Sobre la presidencia de Donald Trump, la única certidumbre es que viviremos en la incertidumbre y lo único sensato es que está loco. No en un sentido psicológico (pues no se puede diagnosticar una persona a distancia y todo apunta a que, aun siendo extremo su narcisismo, no caería en la categoría de desorden psychological, dado que él que no sufre angustia; más bien, la causa), sino en su acepción politológica, de la “teoría del loco”.
Esta hipótesis fue desarrollada durante el mandato de otro presidente mentiroso e iracundo: Richard Nixon. Y su premisa elementary es que cuanto más increíbles son tus amenazas, más creíbles lo pueden ser a ojos de tus rivales. Si eres el líder razonable y cabal de una potencia nuclear, nadie creerá tu ultimátum de lanzar una bomba atómica contra otra potencia: ¿Qué gobernante sensato llevaría a su propio país al Armagedón? Pero si pareces un loco al que no le importaría el sacrificio colectivo de tu nación, tus enemigos se tragarán tus amenazas.
Es lo que está haciendo Trump con los aranceles que, para él, no son un instrumento de política económica, sino un arma diplomática. Una fórmula de extorsión propia de mafiosos: querido México, Canadá, China o UE, te secuestro virtualmente una actividad industrial, que quedará diezmada si hago efectivos los aranceles, a no ser que me entregues un rescate en forma de lo que en este momento me interesa más vender a los medios.
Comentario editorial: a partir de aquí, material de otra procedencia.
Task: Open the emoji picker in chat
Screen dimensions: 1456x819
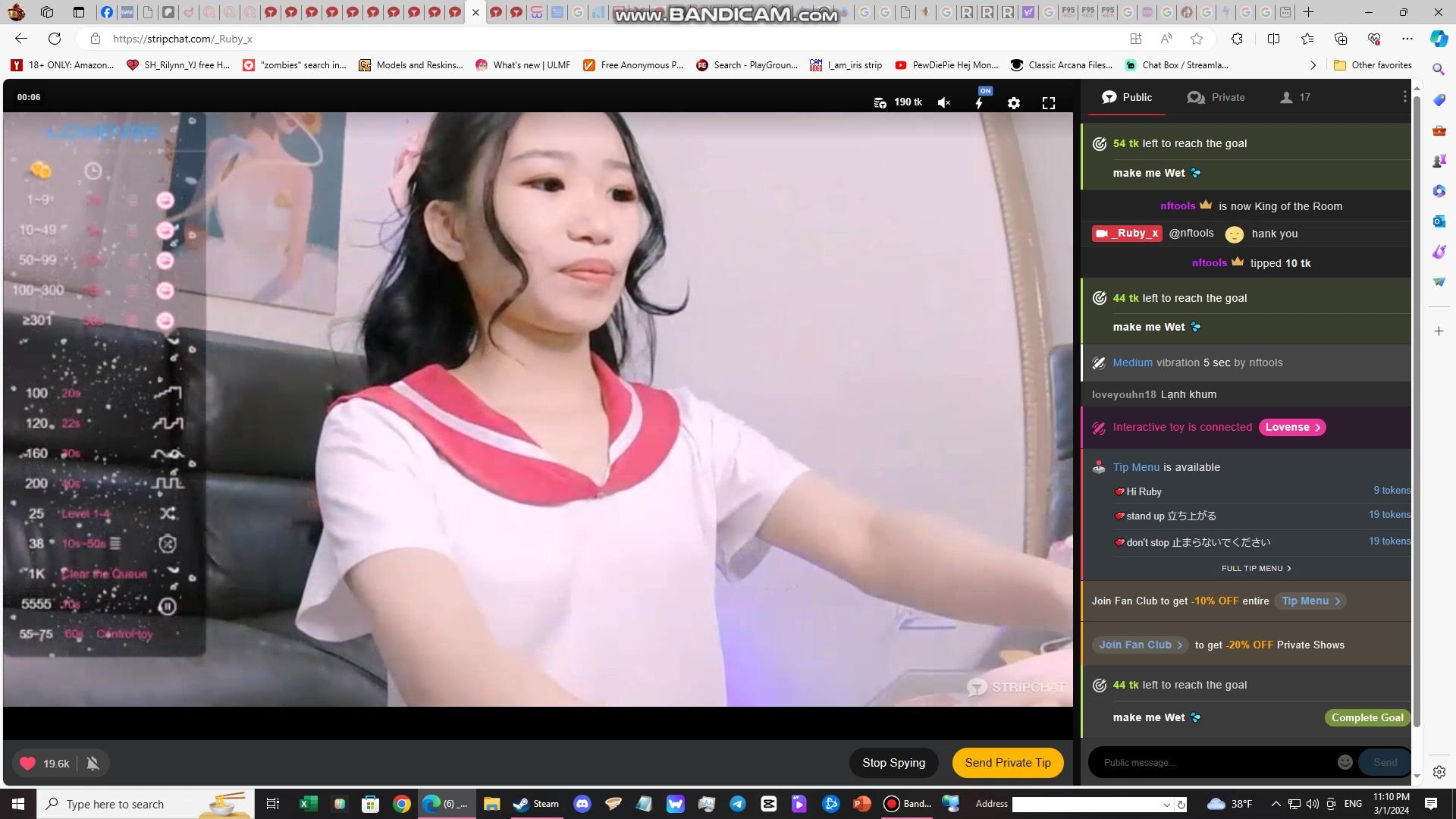Action: [1345, 762]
Y aquí viene la discusión sobre los beneficios de estos tratos para el propio EE UU. Los apologetas de Trump admiten que no están muy claros, pero porque el presidente mantiene un halo misterioso sobre lo que quiere sacarles a sus interlocutores internacionales, como si fuera un genio de la negociación. Pero posiblemente tengan razón sus detractores, que dicen que Trump no negocia con una hoja de cálculo, sino mirando los tuits y los titulares de las noticias. Lo que quiere es generar ruido alrededor de su persona, no puestos de trabajo para sus votantes.
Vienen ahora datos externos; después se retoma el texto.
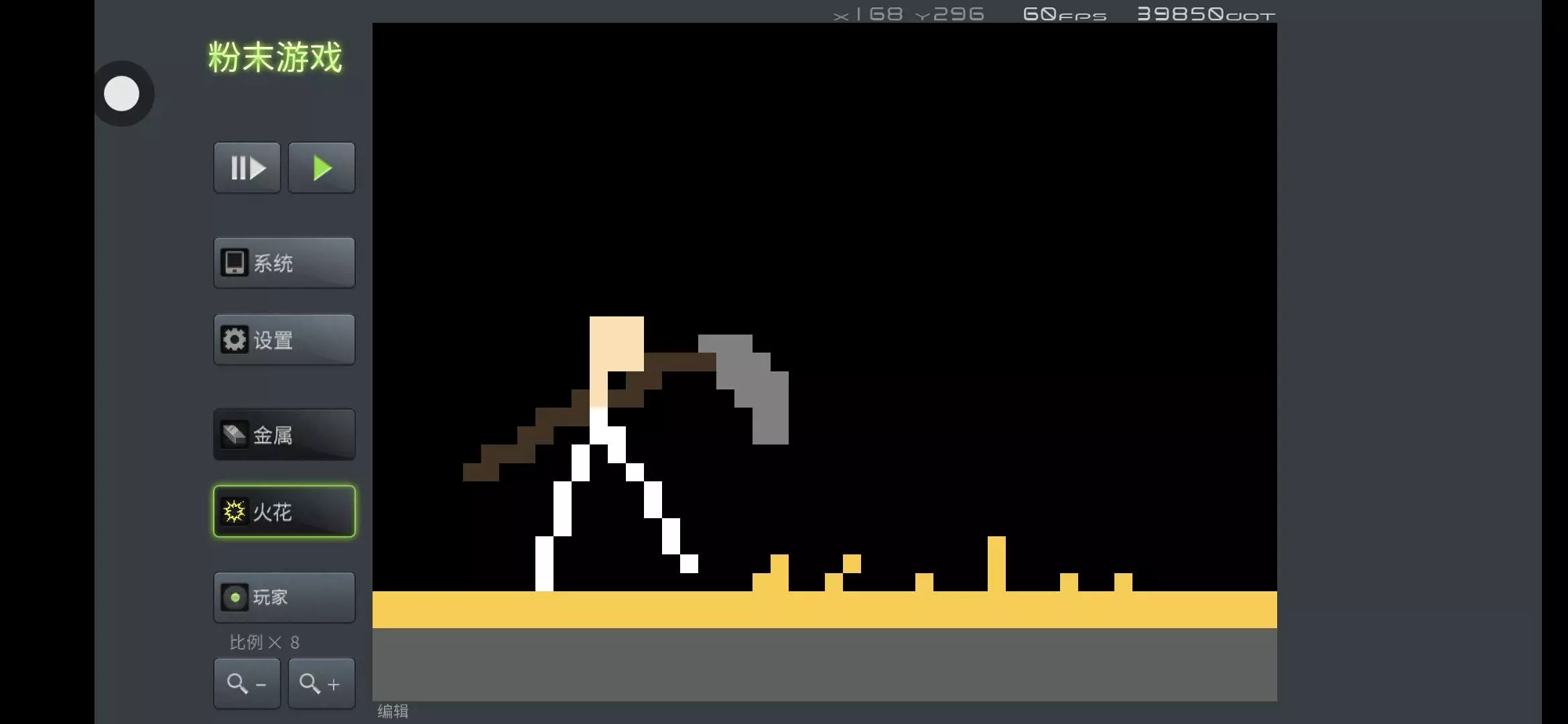Click the 39850 dot counter readout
La teoría del loco tiene, además, un problema intrínseco. Trump debe convencer a su contraparte de dos cosas a la vez: de que está lo suficientemente loco como para cumplir sus amenazas, y lo suficientemente cuerdo como para mantener los acuerdos a los que lleguen. Y, con los avezados negociadores comerciales de Bruselas (que ahora el Reino Unido echa de menos) o un Xi Jinping con lustros de experiencia en el cuadro de mando de la economía china, parece difícil. Una locura. Que pagaremos todos, empezando por el propio loco.